Clearing-Stelle

Leitung:
Prof. C. Skudlik

Zur Klärung divergenter Beurteilungen zwischen in das Hautarztverfahren involvierten Hautärzten und den Unfallversicherungsträgern (UVT) und auch Vermittlung bei Streitfällen im Hinblick auf z. B. Umfang der durchgeführten Diagnostik, therapeutischen Maßnahmen und die Liquidation wurde bereits im Jahr 1999 von der ABD das "Clearing-Verfahren" etabliert. Hier besteht für die UVT die Möglichkeit, bei Fragestellungen im Hautarztverfahrenkonkrete Fallkonstellationen in anonymisierter Form über die das Verfahren koordinierende Leitung der Clearing-Stelle an zwei Gutachter aus dem Kreis der Mitglieder des ABD-Vorstandes weiterzuleiten, die unabhängig voneinander eine Stellungnahme abgeben.

Hautärzte können ggü. dem UVT entweder die Einschaltung der Clearing-Stelle bei Unstimmigkeiten anregen, oder aber sich alternativ bei entsprechenden Fragestellungen direkt an den Vorsitzenden der AG "Qualitätssicherung im BK-Verfahren" der ABD wenden. Letztgenannte Anfragen werden von Seiten der ABD mit den Vertretern der Deutschen Gesetzlichen Unfallversicherung (DGUV), der staatlichen Gewerbeärzte (VDSG), des BVDD und verschiedener Einzel-UVT erörtert; der anfragende Hautarzt erhält hierüber eine schriftliche Rückmeldung mit Empfehlungen bzgl. des weiteren Vorgehens.
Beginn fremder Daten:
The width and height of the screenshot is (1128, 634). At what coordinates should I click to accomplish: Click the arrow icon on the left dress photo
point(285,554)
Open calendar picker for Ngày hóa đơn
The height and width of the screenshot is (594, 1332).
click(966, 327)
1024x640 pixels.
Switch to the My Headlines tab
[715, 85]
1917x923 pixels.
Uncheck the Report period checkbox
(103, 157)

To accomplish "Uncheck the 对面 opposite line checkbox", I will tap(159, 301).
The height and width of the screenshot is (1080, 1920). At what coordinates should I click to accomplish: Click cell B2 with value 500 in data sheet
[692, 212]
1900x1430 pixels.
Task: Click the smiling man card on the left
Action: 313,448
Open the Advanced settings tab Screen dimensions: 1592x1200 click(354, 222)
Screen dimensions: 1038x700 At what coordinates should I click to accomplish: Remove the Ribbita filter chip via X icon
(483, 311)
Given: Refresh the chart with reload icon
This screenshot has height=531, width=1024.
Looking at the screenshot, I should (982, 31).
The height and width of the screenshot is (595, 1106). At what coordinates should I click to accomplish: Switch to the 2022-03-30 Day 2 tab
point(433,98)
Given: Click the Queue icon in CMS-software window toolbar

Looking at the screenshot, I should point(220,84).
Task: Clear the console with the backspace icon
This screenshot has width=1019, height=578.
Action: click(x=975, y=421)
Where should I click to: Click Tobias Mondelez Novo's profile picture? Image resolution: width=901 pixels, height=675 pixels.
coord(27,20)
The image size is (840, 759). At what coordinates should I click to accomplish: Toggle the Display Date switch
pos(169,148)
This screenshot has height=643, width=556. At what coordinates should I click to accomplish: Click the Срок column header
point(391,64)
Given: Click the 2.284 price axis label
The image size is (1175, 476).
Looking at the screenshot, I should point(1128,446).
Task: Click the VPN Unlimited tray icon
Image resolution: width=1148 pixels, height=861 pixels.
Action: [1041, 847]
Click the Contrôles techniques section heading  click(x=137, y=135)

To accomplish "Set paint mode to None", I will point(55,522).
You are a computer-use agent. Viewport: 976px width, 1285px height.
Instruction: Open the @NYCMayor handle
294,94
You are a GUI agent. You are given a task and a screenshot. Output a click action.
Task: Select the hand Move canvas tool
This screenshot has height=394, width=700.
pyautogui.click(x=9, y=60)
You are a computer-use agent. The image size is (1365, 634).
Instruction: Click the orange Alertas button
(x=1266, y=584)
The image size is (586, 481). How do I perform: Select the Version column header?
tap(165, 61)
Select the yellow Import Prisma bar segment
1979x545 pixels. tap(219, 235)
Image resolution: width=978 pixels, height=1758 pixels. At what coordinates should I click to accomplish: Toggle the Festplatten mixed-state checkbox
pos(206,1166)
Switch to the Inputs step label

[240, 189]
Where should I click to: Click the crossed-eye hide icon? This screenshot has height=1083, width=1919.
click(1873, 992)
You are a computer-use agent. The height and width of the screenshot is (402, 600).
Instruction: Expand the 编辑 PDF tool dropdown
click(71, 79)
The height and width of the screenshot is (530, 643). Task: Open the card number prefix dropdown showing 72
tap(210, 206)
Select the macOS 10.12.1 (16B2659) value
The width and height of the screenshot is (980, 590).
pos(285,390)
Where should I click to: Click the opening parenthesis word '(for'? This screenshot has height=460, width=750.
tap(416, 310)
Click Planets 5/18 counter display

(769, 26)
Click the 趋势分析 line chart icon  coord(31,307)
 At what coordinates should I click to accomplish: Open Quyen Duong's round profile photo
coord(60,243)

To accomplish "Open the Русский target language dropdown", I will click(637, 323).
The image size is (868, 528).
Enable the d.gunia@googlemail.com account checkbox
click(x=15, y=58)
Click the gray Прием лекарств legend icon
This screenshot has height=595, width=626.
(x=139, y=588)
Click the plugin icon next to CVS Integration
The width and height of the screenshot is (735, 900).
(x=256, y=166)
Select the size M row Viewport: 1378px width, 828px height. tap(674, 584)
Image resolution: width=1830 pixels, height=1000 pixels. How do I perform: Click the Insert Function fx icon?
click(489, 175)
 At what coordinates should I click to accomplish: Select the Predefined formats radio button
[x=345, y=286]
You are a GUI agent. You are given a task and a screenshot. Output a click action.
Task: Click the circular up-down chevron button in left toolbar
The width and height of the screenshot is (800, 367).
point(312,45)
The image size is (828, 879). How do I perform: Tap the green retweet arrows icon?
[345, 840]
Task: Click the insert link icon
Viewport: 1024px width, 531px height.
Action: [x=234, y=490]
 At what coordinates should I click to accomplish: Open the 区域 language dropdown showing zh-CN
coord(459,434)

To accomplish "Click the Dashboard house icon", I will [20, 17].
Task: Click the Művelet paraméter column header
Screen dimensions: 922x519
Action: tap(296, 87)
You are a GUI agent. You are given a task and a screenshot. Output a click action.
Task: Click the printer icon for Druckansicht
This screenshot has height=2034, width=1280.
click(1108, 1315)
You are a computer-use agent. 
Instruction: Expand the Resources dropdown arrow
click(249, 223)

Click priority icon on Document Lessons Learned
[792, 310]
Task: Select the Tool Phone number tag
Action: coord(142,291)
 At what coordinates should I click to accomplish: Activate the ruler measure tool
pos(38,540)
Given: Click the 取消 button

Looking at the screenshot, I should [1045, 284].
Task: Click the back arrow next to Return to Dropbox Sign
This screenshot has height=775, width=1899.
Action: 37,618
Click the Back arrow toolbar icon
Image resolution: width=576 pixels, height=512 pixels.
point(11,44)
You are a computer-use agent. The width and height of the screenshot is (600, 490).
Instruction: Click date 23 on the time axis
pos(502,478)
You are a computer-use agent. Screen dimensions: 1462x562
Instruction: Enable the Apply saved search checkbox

Die Nutzung der Clearing-Stelle seitens der UVT wurde aktuell insofern weiter optimiert, als dass seit Mai 2014 alle in diesem Zusammenhang seitens der UVT aufkommenden Fragestellungen zunächst zentral seitens der DGUV gesammelt werden und hier entschieden wird, ob die jeweilige Fragestellung des einzelnen UVT bereits innerhalb der gesetzlichen Unfallversicherung geklärt werden kann oder aber ob der jeweilige Einzelfall an die Clearingstelle der ABD weitergeleitet wird.